**Problem to solve:**
The records that follow must be reproduced in full, with every picture excluded.
● ● ●
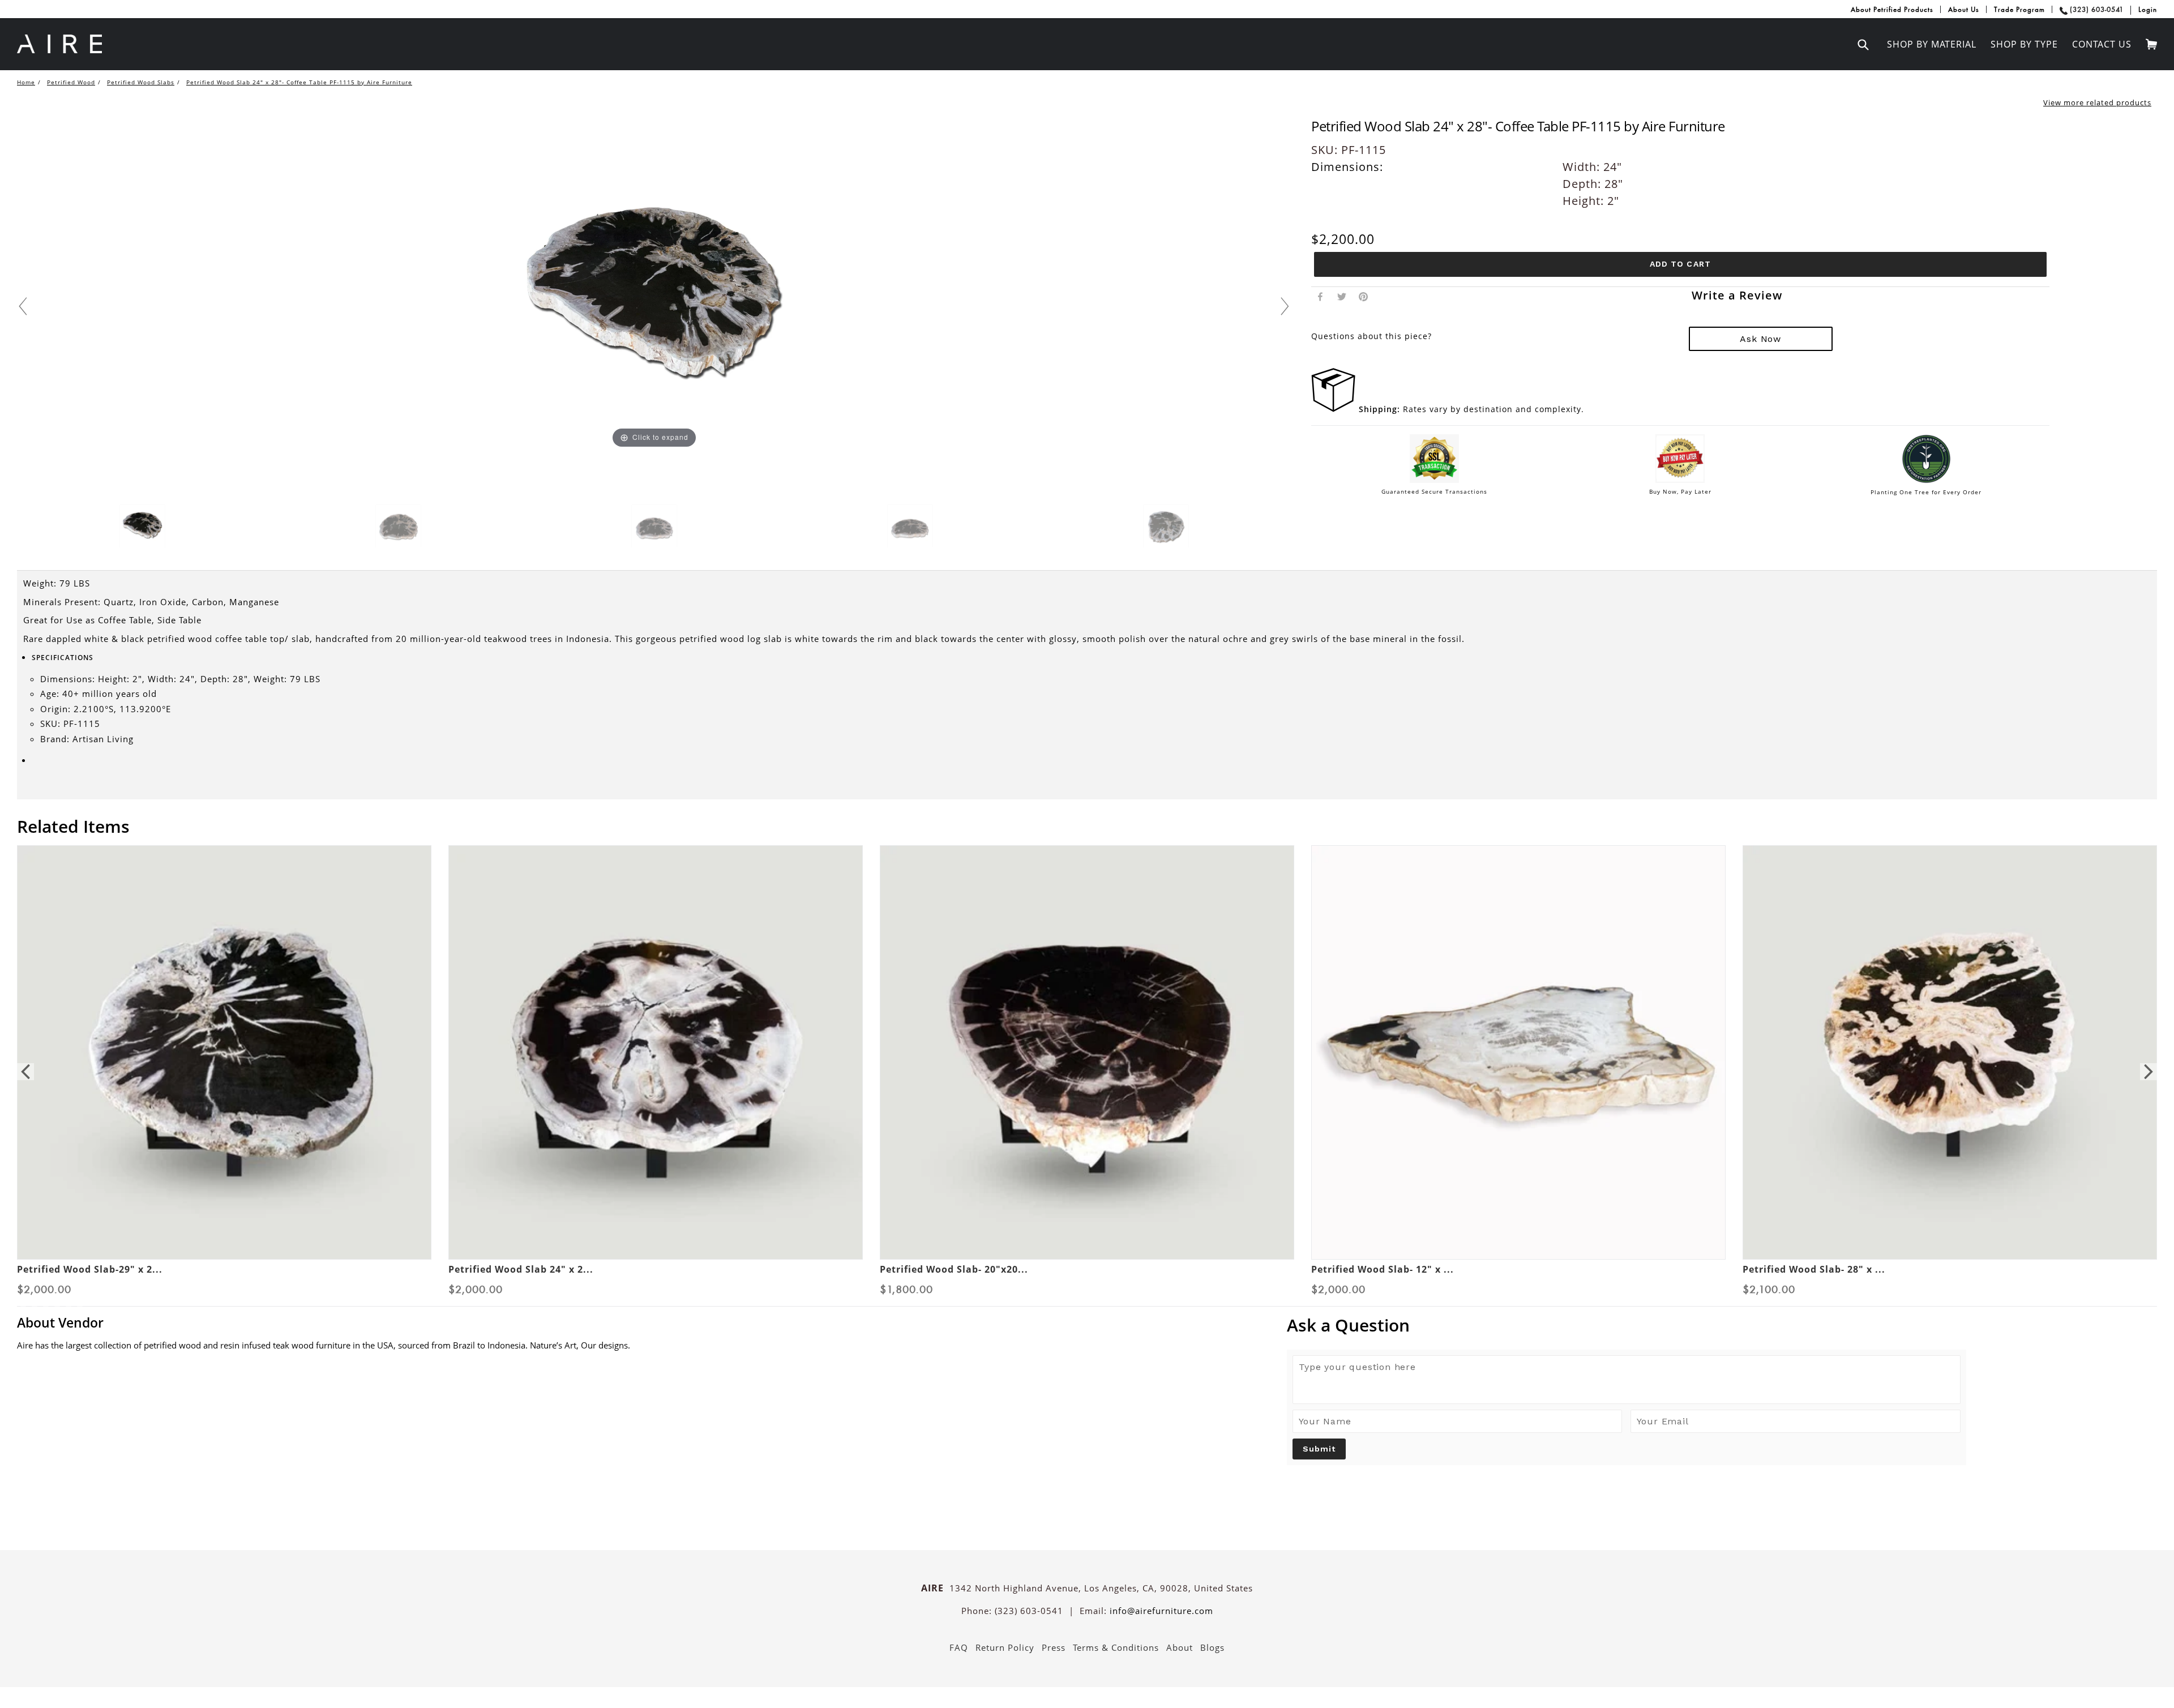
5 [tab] (57, 1295)
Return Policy (1004, 1632)
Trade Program (2019, 9)
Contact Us (2102, 44)
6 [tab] (68, 1295)
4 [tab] (45, 1295)
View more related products (2097, 99)
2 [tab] (23, 1295)
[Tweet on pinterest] (1362, 269)
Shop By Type (2024, 44)
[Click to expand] (654, 302)
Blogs (1212, 1632)
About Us (1963, 9)
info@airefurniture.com (1161, 1595)
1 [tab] (11, 1295)
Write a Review (1727, 268)
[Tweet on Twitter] (1341, 269)
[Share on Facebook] (1320, 269)
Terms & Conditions (1116, 1632)
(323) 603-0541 (2097, 9)
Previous (25, 1062)
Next (2148, 1062)
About (1179, 1632)
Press (1053, 1632)
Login (2147, 9)
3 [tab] (34, 1295)
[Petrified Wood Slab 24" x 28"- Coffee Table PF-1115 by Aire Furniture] (398, 524)
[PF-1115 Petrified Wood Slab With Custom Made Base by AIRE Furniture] (142, 524)
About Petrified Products (1892, 9)
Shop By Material (1931, 44)
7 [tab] (79, 1295)
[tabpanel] (224, 1062)
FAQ (958, 1632)
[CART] (2148, 43)
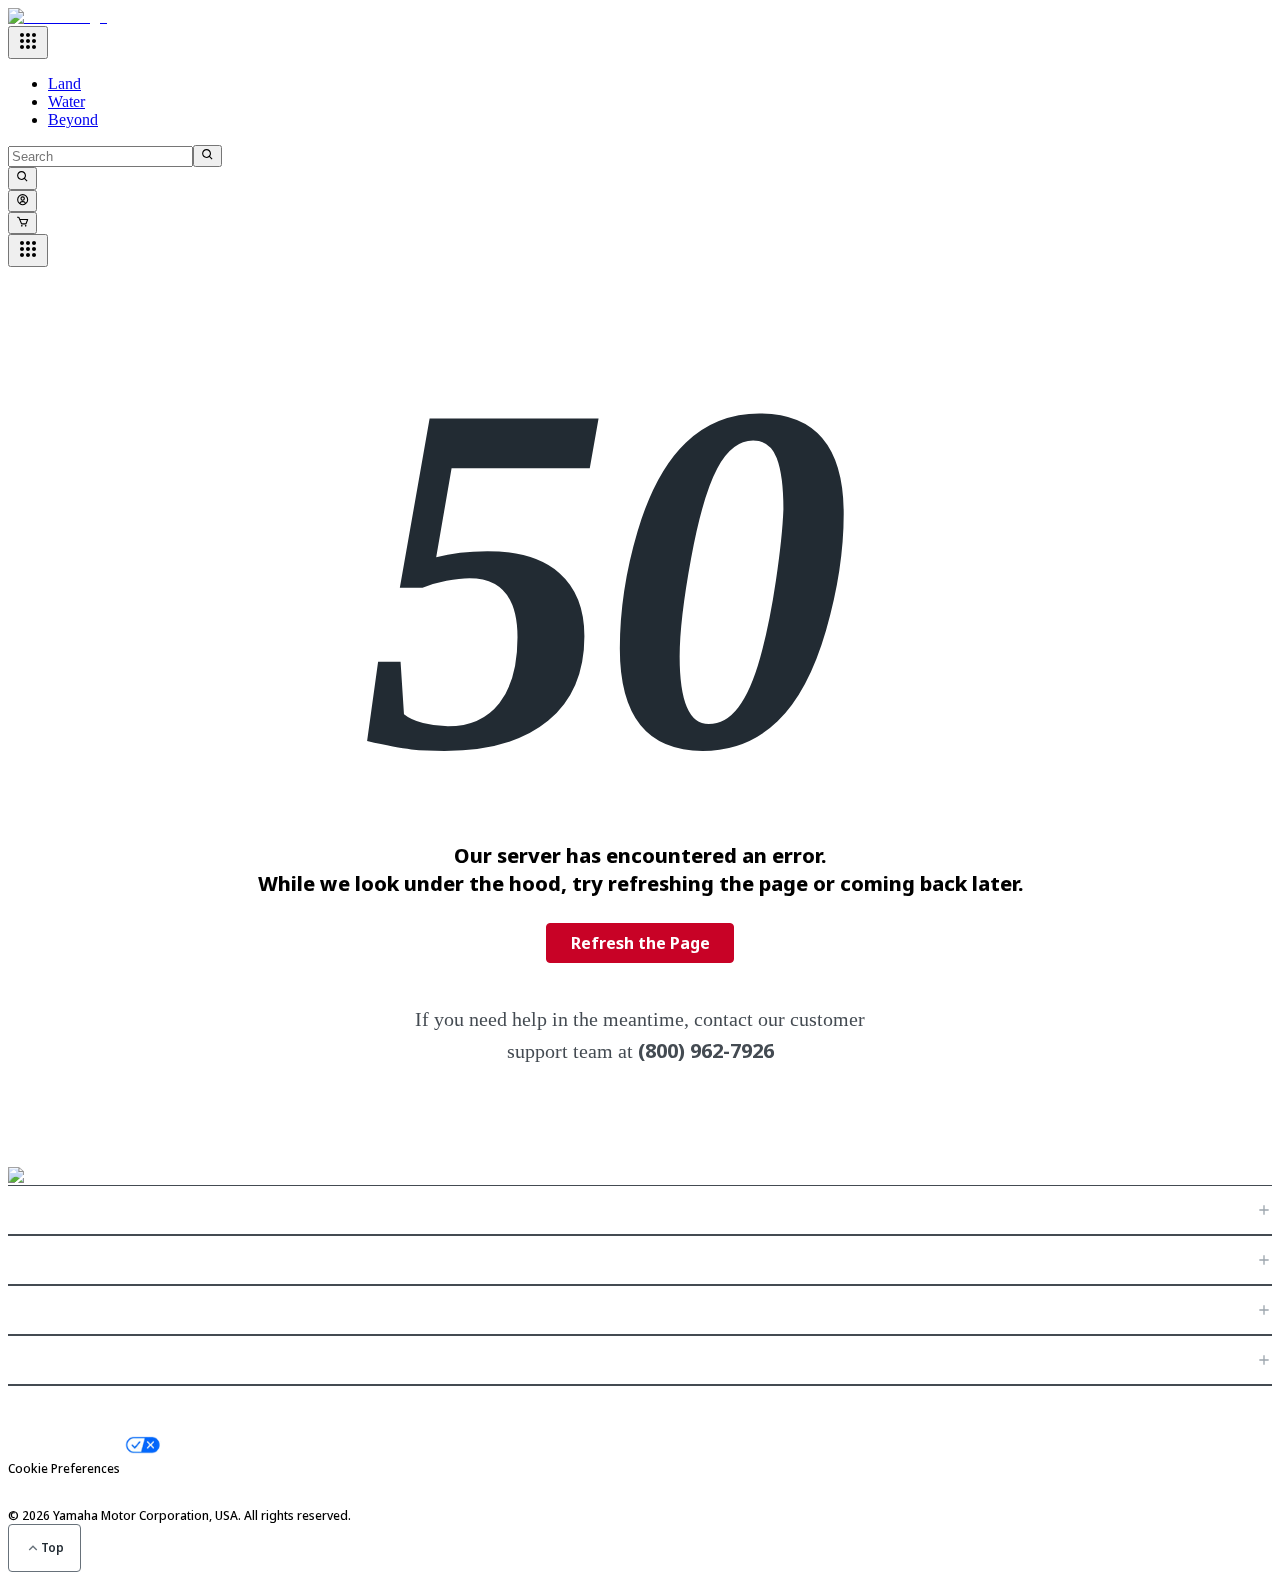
● ● ●
**Answer to this exercise:**
5 [tab] (57, 1295)
Return Policy (1004, 1632)
Trade Program (2019, 9)
Contact Us (2102, 44)
6 [tab] (68, 1295)
4 [tab] (45, 1295)
View more related products (2097, 99)
2 [tab] (23, 1295)
[Tweet on pinterest] (1362, 269)
Shop By Type (2024, 44)
[Click to expand] (654, 302)
Blogs (1212, 1632)
About Us (1963, 9)
info@airefurniture.com (1161, 1595)
1 [tab] (11, 1295)
Write a Review (1727, 268)
[Tweet on Twitter] (1341, 269)
[Share on Facebook] (1320, 269)
Terms & Conditions (1116, 1632)
(323) 603-0541 (2097, 9)
Previous (25, 1062)
Next (2148, 1062)
About (1179, 1632)
Press (1053, 1632)
Login (2147, 9)
3 [tab] (34, 1295)
[Petrified Wood Slab 24" x 28"- Coffee Table PF-1115 by Aire Furniture] (398, 524)
[PF-1115 Petrified Wood Slab With Custom Made Base by AIRE Furniture] (142, 524)
About Petrified Products (1892, 9)
Shop By Material (1931, 44)
7 [tab] (79, 1295)
[tabpanel] (224, 1062)
FAQ (958, 1632)
[CART] (2148, 43)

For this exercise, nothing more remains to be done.